Scan the listing below for the string "agent" and copy each line where it turns up.

Data in this exercise: Begin

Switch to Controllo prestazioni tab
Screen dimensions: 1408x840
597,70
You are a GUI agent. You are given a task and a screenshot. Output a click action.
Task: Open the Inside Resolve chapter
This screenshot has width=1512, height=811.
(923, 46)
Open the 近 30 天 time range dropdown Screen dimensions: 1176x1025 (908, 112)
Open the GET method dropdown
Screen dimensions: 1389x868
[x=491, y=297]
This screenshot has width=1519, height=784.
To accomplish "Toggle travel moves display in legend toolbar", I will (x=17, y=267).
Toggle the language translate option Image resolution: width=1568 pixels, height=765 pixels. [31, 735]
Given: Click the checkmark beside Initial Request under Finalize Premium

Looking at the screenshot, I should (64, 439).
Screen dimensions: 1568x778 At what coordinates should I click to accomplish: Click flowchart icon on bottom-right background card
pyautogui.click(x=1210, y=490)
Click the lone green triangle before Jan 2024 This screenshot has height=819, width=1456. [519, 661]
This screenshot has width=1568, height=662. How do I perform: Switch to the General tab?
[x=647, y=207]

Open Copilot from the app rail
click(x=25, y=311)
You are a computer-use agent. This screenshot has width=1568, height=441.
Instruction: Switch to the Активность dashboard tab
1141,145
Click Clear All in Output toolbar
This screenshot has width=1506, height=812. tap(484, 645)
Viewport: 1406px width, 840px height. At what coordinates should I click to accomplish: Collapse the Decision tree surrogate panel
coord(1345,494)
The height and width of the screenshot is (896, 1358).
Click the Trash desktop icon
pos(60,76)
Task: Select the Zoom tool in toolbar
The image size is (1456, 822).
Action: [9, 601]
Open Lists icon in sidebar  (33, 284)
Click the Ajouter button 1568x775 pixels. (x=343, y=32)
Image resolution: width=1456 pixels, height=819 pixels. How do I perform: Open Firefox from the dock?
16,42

Data in this exercise: End

Worked solution:
You are a GUI agent. You are given a task and a screenshot. Output a click action.
You are a computer-use agent. This screenshot has width=1568, height=441.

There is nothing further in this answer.